徳之助はゾッとして、右往左往するばかり。
その様子を嘲けり笑うようにして。
大きな声がどこからともなく響いてきた。

「さっきの鍼は効いたか、効いたか――」

声のする方を振り返りますト。
天井から、大きな黒いのっぺらぼうが、ゆらゆらとぶら下がっている。

「ヒィッ」

ト、思わずのけぞったところへ、ちょうど父の徳蔵が帰りまして。
刀を抜き、天井の化物に再び斬り付けた。
妖魔は戸口の隙間から逃げていく。
後を追うと、前を流れる堀にドブンと飛び込んで、姿を消しました。

徳蔵は、己の欲から妻を死なせてしまったことをひどく悔みまして。
佐竹侯にいとまを申し出、家督を徳之助に譲りました。

その後、これまでに儲けた金で廻船問屋を開きまして。
元服して徳兵衛と名を改めた倅に、国俊の名刀とともに店を譲りました。
自身は出家して、諸国行脚の旅に出る。

「よいか、徳兵衛。この刀には、母を亡き者にした化物の念が染み付いている。

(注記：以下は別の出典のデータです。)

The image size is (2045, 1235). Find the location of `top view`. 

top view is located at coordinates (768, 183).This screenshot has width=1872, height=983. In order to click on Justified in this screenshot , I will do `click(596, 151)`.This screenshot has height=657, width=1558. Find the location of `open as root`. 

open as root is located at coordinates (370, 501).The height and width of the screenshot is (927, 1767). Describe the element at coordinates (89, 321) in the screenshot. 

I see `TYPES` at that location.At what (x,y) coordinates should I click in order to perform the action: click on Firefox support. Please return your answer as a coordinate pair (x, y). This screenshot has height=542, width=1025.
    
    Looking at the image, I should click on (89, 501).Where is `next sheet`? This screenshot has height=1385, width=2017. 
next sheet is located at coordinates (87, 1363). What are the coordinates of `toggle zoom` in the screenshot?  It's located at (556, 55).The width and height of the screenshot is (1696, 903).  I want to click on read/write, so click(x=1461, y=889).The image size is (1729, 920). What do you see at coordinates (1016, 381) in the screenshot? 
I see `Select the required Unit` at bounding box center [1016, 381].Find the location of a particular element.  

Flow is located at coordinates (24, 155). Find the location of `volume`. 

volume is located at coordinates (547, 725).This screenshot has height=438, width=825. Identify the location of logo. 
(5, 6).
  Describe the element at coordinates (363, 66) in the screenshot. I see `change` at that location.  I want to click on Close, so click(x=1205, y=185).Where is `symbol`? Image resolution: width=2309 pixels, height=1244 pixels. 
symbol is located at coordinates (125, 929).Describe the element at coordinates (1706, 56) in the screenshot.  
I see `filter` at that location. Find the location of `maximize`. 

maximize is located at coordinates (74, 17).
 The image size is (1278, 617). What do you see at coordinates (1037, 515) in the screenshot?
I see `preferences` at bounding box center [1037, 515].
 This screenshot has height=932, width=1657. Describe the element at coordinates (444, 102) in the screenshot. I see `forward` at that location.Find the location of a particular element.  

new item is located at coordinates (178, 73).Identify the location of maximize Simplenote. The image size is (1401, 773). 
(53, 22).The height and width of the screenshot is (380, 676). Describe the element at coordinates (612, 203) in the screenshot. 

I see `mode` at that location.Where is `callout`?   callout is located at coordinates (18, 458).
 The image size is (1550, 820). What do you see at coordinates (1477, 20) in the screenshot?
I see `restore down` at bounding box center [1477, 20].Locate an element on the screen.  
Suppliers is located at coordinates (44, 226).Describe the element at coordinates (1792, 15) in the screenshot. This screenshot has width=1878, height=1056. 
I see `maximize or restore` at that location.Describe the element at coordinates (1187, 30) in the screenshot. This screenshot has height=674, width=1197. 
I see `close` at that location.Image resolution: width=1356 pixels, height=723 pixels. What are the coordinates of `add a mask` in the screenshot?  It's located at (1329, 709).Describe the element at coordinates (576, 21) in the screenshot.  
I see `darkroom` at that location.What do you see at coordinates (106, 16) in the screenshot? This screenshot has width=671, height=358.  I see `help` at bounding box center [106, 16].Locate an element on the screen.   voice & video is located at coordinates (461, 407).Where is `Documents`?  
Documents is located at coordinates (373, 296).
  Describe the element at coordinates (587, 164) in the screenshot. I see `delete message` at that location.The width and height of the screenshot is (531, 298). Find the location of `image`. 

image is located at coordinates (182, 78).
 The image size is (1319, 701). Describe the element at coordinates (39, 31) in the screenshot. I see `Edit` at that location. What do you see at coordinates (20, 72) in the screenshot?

何があっても、決して鞘から抜いてはならぬ」

それから月日が流れまして。
廻船問屋の桑名屋は非常に繁盛しております。
倅の徳兵衛は、出家して姿を消した父に代わりまして。
母の十三回忌の法要を執り行いましたが。

その時に、父から譲り受けた家宝の名刀が出てまいりました。
当時はまだ子供でしたから、その重みも禁忌もわかっておりません。
ただ、父の残した形見が懐かしく、何の気なく鞘を抜きました。

その瞬間、刀の切っ先からすーっと立ち上ったのは。
線香の煙のような一筋の細く黒い気で。

長らく封印されていた邪気が。
後に罪もない町娘に取り憑きまして。
これを稀代の悪女に仕立てあげるという。

そんなよくあるはなし――。
もとい、余苦在話のこれが発端でございます。